Resuming its efforts to combat unscrupulous cash advance practices, on November 5, 2024, the FTC filed a complaint against Dave, Inc. (“Dave”), a Delaware fintech corporation that operates a mobile application it advertises as offering “instant” short-term advances. The complaint alleges several FTC Act violations. First, the FTC asserts that Dave deceptively advertised to consumers that they could “instantly,” “on the spot,” “now,” and “in under 5 minutes” receive a cash advance of “up to $500” just by downloading the application, when few consumers are offered the advertised amount and most aren’t offered a cash advance. Second, the FTC alleges that Dave violated the FTC Act because those consumers who are offered an advance are made to pay an undisclosed “Express Fee” ranging from $3 to $25 to receive the funds instantly. Yet according to the complaint, consumers only see the fee after accepting the cash advance and connecting their bank accounts to the Dave app. Third, the FTC alleges that Dave violated the FTC Act by collecting an additional 10–20% of a consumer’s total cash advance as a “tip” without properly disclosing the charge and whether it is avoidable. Per the FTC, moreover, consumers are misled to believe that the “tip” will be used to provide a certain number of meals to children in need when Dave keeps most of it. Finally, the complaint alleges Dave enrolls consumers without their knowledge in a monthly $1 subscription that automatically renews unless the consumers take affirmative steps to stop the recurring charge.

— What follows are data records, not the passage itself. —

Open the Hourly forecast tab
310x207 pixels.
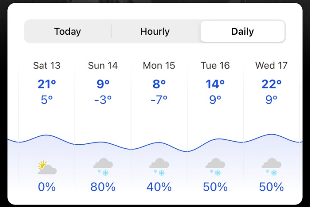click(155, 31)

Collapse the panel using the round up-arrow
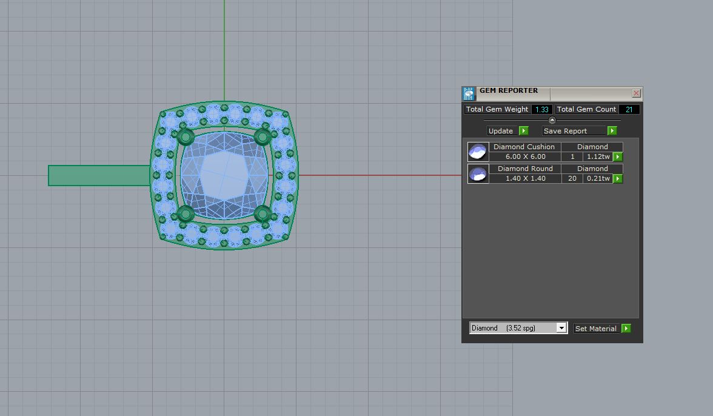(x=552, y=120)
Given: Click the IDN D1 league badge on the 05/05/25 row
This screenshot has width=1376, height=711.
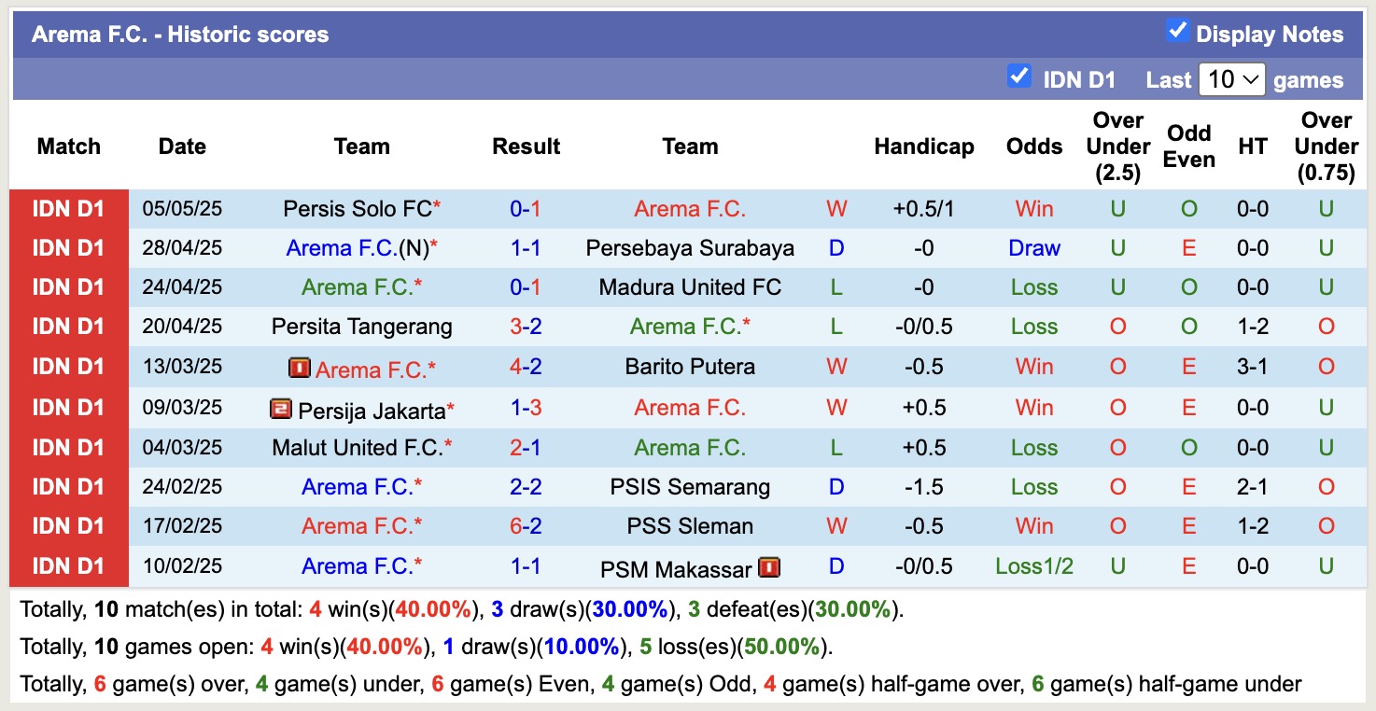Looking at the screenshot, I should click(x=68, y=208).
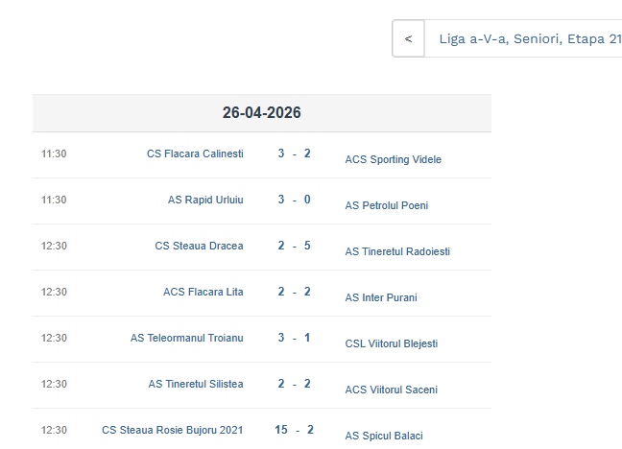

The complaint also asserts claims against Dave for violation of the Restore Online Shoppers’ Confidence Act (“ROSCA”). ROSCA prohibits charging consumers for goods and services via the Internet through “negative option features,” which are contractual provisions allowing a party to take a customer’s silence as acceptance of a contract’s terms, unless certain conditions are met. Specifically, where negative option features are involved, ROSCA requires online sellers of goods or services to (1) clearly and conspicuously disclose all material terms of the transaction before obtaining consumer billing information; (2) obtain the consumer’s informed consent before making any charges; and (3) provide a straightforward mechanism for the consumer to stop any recurring charges. The complaint alleges that Dave failed to satisfy each of the above requirements in connection with its cash advance mobile app.
The complaint against Dave is pending before U.S. District Court for the Central District of California and has been assigned to Judge Monica Ramirez Almadani.
This is not the first time the FTC has targeted online cash advance providers. In November of last year, for example, the FTC filed a similar complaint against Bridge It, Inc. (“Brigit”), another Delaware corporation operating a mobile application offering consumers short-term cash advances via a $9.99 per month membership plan. That complaint also alleged various claims under the FTC Act and ROSCA. Just last week, on November 4, 2024, the FTC issued a press release announcing it would be sending, pursuant to a stipulated order for a permanent injunction, monetary judgment, and other relief entered against Brigit, over $17 million in refunds to Brigit’s consumers. And earlier this year, another stipulated order for a permanent injunction, monetary judgment, and other relief was entered against cash advance provider FloatMe Corp. (“FloatMe”) as a result of the FTC’s enforcement efforts. Pursuant to that order, FloatMe agreed to pay the FTC $3 million, of which $2.6 million will go to consumer refunds.